***** RECORDS FOR THE EXERCISE
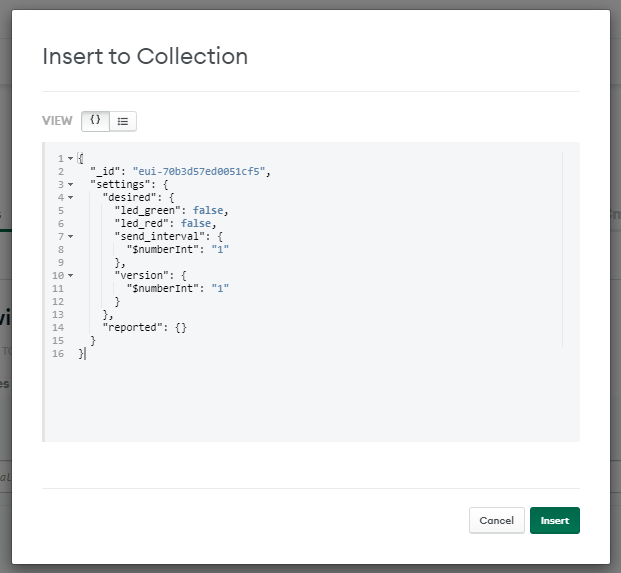
Task: Click the led_red false value
Action: pyautogui.click(x=196, y=223)
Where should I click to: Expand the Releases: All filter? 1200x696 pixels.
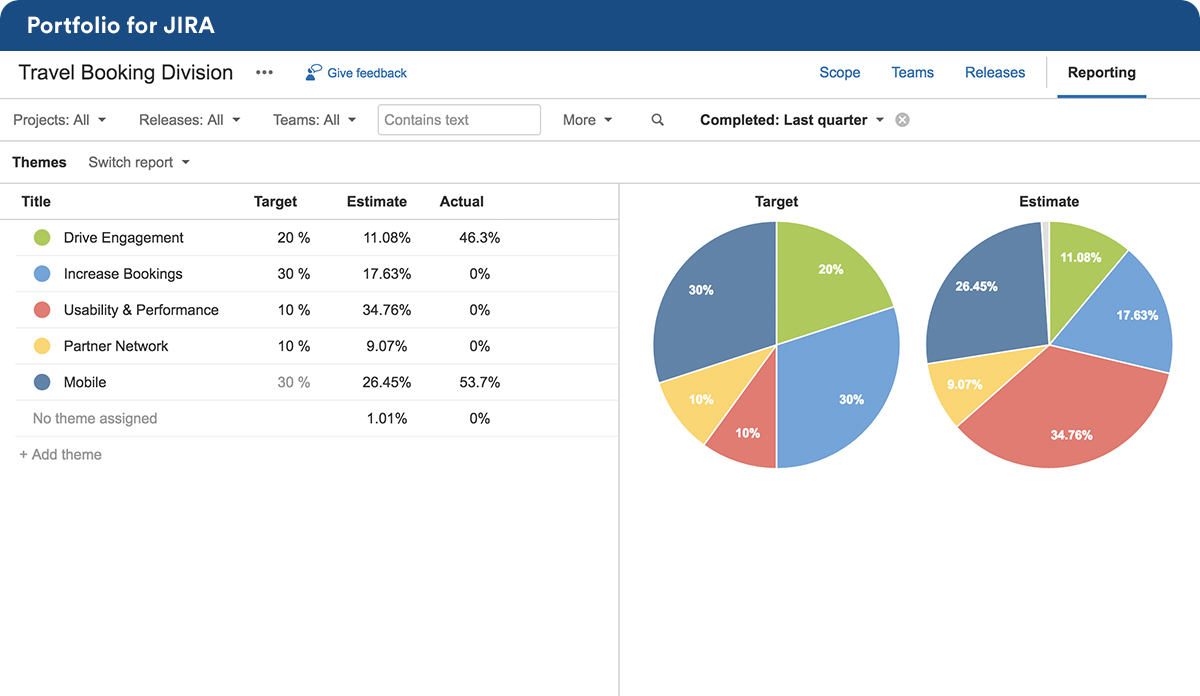(x=189, y=120)
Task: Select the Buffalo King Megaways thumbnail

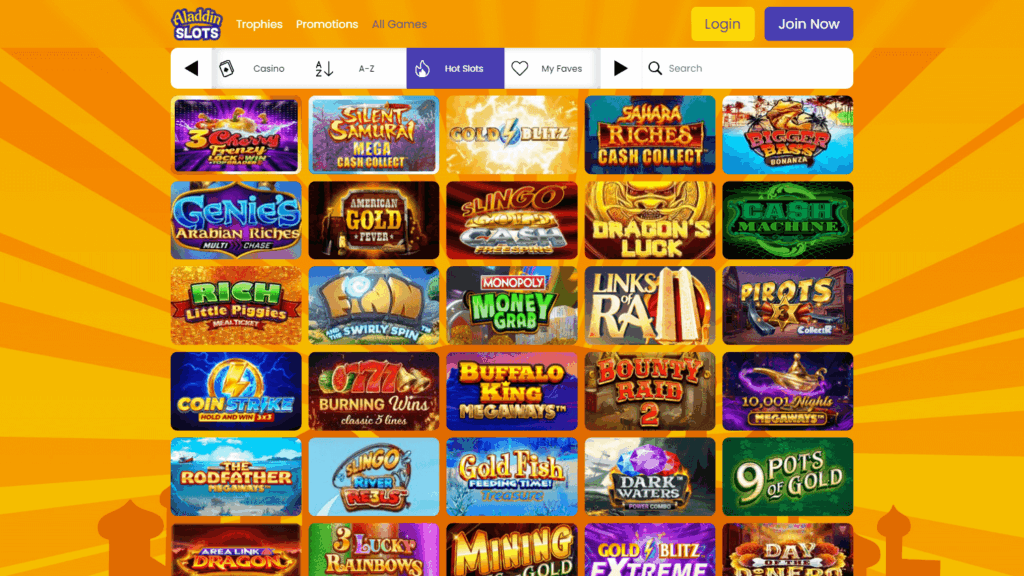Action: [x=512, y=391]

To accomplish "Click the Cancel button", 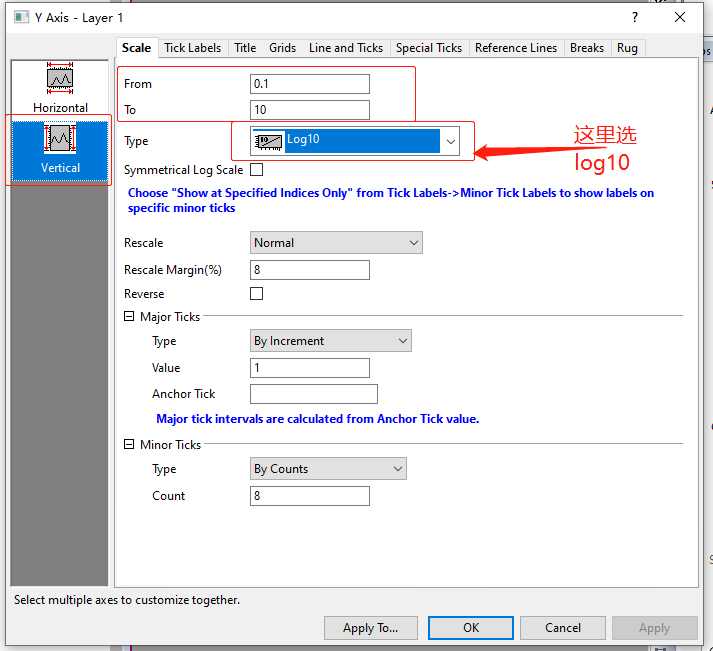I will point(563,628).
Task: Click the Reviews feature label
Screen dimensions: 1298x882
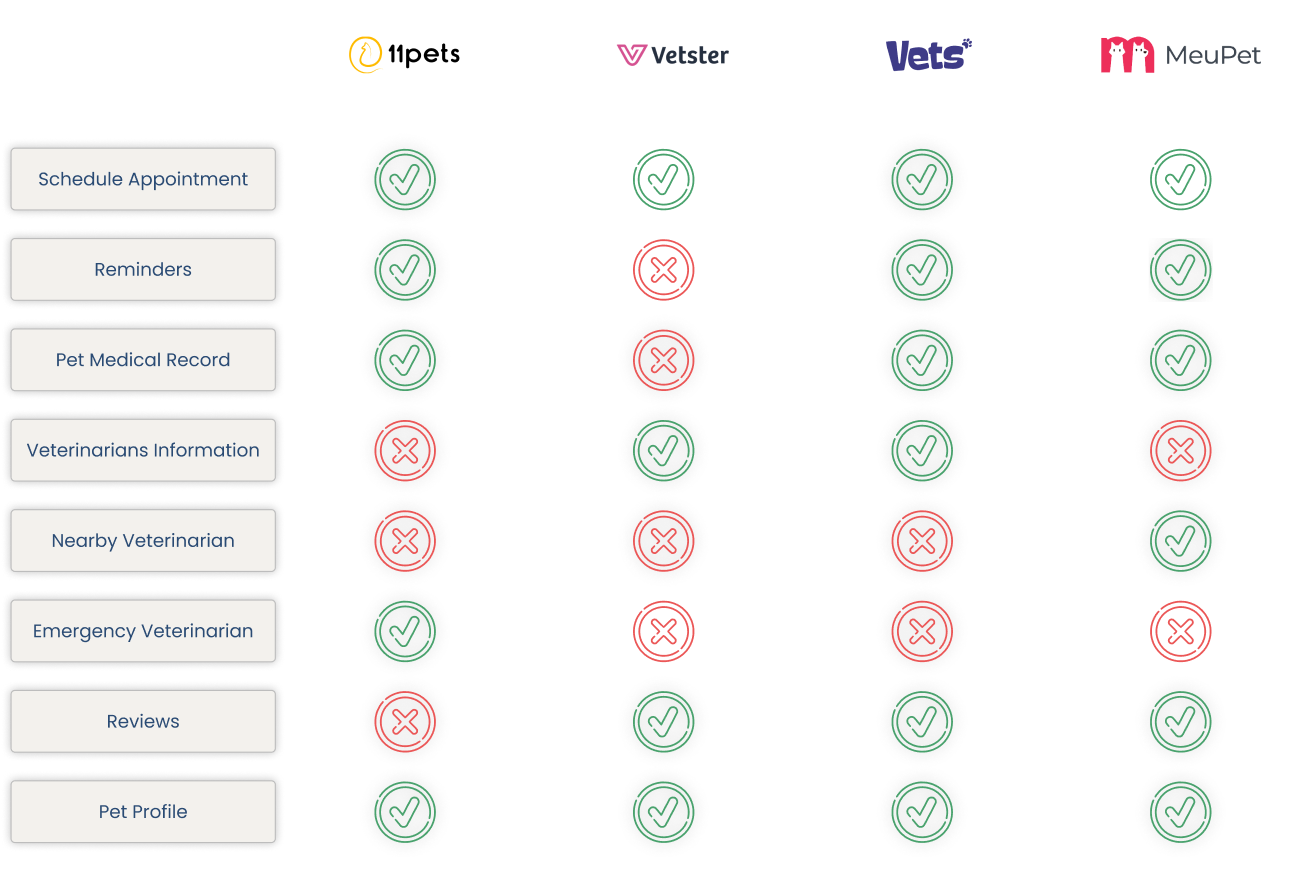Action: tap(143, 721)
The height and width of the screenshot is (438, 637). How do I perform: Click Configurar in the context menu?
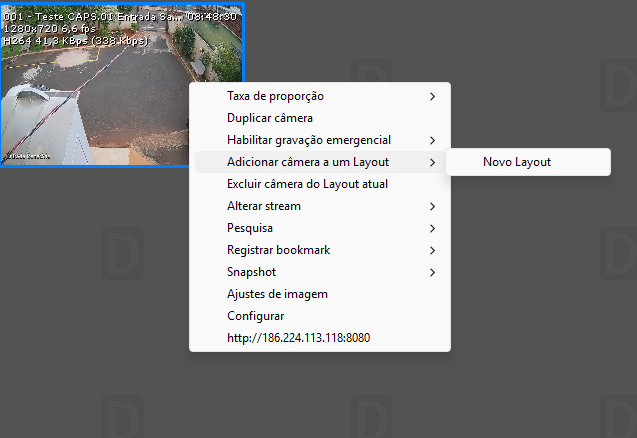(x=255, y=316)
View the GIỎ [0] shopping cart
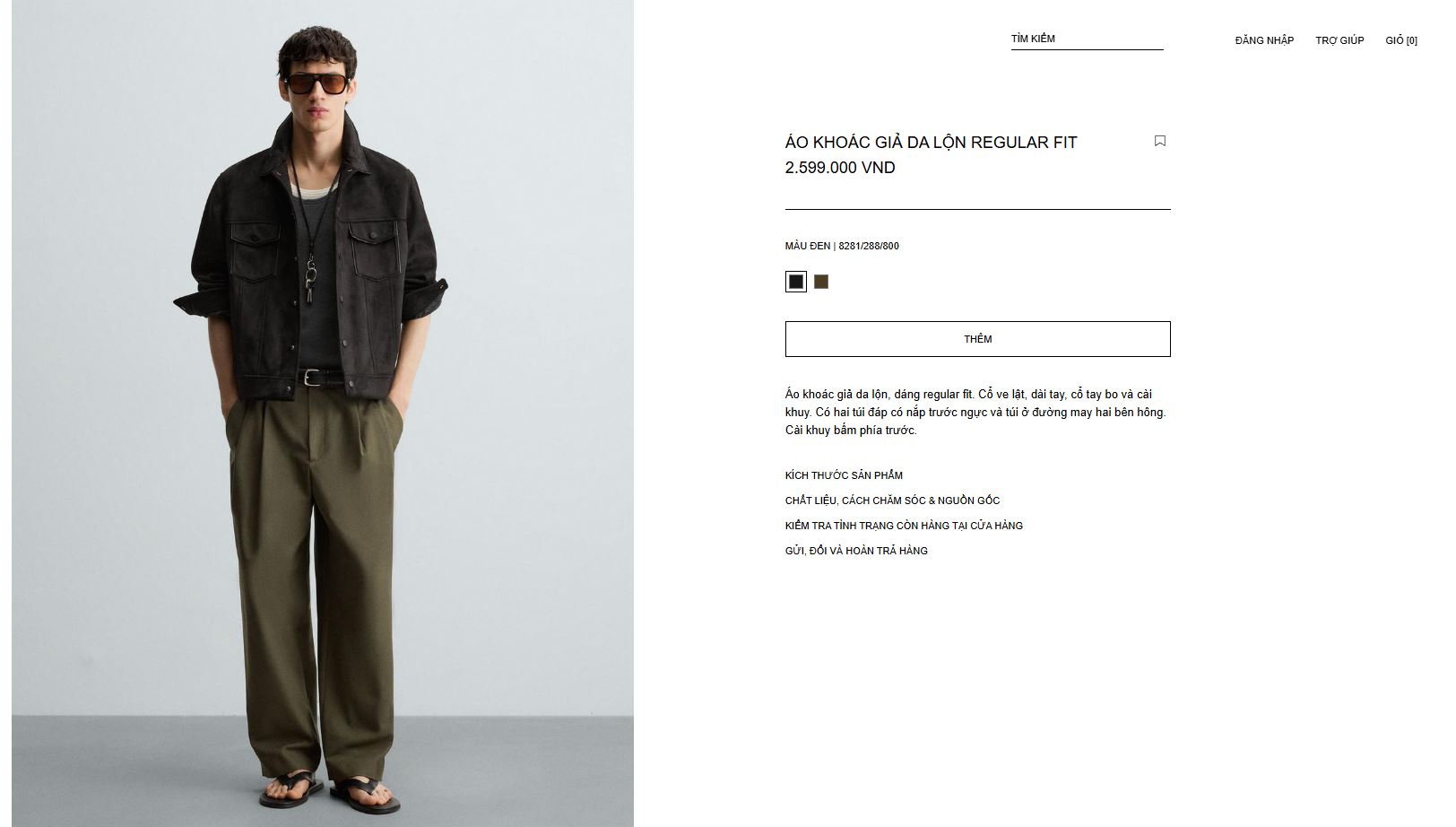 click(x=1401, y=40)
**********
AIM OF THE EXERCISE:
Can the lines from the one with "Task: Click the Reviews feature label" to the end of the records above be quoted exactly, both ends included, with every picture omitted?

RESULT FOR THIS EXERCISE:
Task: Click the Reviews feature label
Screen dimensions: 1298x882
Action: tap(143, 721)
The height and width of the screenshot is (438, 637). How do I perform: Click Configurar in the context menu?
(x=255, y=316)
View the GIỎ [0] shopping cart
 click(x=1401, y=40)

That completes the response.